>> begin Input material

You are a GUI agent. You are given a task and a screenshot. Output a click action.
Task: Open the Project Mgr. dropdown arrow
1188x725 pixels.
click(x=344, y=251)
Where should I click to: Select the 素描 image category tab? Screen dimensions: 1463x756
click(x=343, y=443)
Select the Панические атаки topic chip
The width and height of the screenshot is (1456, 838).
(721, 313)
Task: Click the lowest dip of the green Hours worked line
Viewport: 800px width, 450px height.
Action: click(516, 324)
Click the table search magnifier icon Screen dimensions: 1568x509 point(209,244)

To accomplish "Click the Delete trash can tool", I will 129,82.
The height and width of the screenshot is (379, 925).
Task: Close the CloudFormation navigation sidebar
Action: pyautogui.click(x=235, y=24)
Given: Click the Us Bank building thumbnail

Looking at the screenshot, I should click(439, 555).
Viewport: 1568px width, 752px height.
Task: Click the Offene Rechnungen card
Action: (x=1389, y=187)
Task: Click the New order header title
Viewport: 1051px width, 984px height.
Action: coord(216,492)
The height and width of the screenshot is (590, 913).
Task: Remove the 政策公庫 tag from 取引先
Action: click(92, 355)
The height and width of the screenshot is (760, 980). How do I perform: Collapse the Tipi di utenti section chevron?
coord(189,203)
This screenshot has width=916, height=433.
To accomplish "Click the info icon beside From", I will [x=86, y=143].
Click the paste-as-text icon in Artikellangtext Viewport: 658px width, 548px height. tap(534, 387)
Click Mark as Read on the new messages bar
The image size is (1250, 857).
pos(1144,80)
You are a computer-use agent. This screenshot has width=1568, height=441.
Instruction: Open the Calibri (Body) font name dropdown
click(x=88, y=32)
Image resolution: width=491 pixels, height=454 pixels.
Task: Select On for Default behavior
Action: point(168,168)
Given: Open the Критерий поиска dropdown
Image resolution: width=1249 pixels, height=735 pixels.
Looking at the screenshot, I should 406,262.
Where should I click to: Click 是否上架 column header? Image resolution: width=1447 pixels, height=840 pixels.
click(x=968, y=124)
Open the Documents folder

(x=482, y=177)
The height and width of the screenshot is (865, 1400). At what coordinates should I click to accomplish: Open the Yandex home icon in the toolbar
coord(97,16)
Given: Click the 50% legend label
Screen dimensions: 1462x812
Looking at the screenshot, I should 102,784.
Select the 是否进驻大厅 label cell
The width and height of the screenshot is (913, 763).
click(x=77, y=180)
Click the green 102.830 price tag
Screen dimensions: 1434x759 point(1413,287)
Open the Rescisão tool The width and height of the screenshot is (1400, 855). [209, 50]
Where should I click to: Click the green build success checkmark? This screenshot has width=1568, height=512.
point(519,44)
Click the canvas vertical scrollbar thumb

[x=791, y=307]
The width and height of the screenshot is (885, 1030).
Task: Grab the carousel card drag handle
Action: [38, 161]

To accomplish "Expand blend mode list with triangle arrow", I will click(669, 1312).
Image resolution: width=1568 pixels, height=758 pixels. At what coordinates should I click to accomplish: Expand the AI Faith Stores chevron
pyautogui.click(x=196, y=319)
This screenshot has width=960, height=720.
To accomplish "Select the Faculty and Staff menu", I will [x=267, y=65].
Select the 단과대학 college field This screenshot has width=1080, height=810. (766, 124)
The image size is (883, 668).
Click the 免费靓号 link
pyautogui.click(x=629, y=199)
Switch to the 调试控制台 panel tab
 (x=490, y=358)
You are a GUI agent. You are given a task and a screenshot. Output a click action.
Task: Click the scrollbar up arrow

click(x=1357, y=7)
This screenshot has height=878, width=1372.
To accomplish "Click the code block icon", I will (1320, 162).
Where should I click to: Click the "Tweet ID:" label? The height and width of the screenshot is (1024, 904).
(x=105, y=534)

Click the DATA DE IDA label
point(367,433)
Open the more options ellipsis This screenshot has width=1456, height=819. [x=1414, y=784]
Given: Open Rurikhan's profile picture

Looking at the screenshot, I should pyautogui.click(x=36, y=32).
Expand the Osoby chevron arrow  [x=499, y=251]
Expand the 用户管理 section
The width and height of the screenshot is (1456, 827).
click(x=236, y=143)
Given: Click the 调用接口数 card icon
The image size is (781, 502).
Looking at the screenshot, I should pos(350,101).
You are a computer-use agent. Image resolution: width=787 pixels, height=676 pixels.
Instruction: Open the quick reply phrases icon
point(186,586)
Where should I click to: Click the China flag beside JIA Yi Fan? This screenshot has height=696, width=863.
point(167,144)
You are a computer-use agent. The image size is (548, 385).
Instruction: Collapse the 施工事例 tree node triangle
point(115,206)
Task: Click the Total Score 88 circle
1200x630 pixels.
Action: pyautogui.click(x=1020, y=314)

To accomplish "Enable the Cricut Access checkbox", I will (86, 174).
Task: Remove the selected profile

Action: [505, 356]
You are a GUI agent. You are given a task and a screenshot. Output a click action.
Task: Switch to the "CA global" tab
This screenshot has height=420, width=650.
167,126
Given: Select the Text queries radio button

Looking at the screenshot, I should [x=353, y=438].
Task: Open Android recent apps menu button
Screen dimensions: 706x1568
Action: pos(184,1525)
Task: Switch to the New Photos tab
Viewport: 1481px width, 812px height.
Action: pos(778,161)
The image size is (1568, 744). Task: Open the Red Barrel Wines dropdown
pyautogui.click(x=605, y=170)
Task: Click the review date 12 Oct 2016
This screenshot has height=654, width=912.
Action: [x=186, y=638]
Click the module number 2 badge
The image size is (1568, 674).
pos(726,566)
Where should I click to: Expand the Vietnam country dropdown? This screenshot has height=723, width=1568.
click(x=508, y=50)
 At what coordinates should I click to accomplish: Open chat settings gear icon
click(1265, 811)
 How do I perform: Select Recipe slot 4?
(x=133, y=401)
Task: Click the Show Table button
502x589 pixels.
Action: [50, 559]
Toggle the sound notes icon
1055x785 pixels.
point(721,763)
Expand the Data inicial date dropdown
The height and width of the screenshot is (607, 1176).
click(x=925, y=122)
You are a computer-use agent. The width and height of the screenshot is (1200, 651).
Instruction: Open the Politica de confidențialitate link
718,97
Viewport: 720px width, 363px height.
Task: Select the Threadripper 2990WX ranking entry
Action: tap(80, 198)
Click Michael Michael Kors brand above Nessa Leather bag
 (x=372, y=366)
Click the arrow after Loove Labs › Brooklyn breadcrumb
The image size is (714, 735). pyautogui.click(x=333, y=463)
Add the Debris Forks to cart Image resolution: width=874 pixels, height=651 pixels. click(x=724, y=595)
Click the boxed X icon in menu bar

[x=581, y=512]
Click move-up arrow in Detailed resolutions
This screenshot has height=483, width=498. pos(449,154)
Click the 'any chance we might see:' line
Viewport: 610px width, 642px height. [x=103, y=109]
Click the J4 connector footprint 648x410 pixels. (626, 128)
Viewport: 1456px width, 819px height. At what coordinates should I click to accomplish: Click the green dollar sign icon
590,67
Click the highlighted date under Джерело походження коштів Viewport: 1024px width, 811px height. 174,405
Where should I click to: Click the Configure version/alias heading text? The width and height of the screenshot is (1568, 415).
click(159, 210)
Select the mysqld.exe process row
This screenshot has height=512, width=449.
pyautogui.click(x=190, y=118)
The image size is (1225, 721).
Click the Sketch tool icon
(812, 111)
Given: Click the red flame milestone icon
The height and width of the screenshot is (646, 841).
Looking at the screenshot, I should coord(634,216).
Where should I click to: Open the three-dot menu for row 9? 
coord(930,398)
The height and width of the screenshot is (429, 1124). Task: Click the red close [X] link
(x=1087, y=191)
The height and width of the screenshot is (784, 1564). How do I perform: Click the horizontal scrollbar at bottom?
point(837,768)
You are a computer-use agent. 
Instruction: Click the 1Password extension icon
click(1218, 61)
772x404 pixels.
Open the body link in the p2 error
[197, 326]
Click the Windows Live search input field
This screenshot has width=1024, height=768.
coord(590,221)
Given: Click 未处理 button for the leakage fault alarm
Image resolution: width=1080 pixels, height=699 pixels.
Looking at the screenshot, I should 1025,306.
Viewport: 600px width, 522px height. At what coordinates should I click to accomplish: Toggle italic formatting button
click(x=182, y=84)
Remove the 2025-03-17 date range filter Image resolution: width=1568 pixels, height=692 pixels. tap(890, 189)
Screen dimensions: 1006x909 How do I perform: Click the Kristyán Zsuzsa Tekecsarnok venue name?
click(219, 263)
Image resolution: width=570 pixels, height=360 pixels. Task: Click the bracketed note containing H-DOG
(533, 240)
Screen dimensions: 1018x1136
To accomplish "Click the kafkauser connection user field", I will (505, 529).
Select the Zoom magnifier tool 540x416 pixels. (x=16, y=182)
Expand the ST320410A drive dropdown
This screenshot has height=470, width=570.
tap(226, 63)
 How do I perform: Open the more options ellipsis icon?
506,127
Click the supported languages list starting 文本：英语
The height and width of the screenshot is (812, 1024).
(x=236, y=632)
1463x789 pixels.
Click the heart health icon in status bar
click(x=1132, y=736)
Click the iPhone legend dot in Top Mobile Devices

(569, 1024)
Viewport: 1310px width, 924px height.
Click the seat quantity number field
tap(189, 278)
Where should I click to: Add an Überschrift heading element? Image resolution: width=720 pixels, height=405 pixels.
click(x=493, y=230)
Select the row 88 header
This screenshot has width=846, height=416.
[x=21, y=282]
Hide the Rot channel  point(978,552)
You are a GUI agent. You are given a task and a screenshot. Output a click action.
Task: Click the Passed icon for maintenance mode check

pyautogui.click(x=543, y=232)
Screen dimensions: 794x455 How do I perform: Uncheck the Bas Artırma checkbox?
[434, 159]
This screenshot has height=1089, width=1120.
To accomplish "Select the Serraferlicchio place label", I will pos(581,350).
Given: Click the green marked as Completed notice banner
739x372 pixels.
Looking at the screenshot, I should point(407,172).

>> end Input material

:: Exercise details ::
Please rewrite the lines from the one containing "Click the green 102.830 price tag" through the one containing "will [x=267, y=65]." as a Markdown table with the columns Row and Text. Number each line in Row, and skip blank lines.

:: Output below ::
| Row | Text |
|---|---|
| 1 | Click the green 102.830 price tag |
| 2 | Screen dimensions: 1434x759 point(1413,287) |
| 3 | Open the Rescisão tool The width and height of the screenshot is (1400, 855). [209, 50] |
| 4 | Where should I click to: Click the green build success checkmark? This screenshot has width=1568, height=512. |
| 5 | point(519,44) |
| 6 | Click the canvas vertical scrollbar thumb |
| 7 | [x=791, y=307] |
| 8 | The width and height of the screenshot is (885, 1030). |
| 9 | Task: Grab the carousel card drag handle |
| 10 | Action: [38, 161] |
| 11 | To accomplish "Expand blend mode list with triangle arrow", I will click(669, 1312). |
| 12 | Image resolution: width=1568 pixels, height=758 pixels. At what coordinates should I click to accomplish: Expand the AI Faith Stores chevron |
| 13 | pyautogui.click(x=196, y=319) |
| 14 | This screenshot has width=960, height=720. |
| 15 | To accomplish "Select the Faculty and Staff menu", I will [x=267, y=65]. |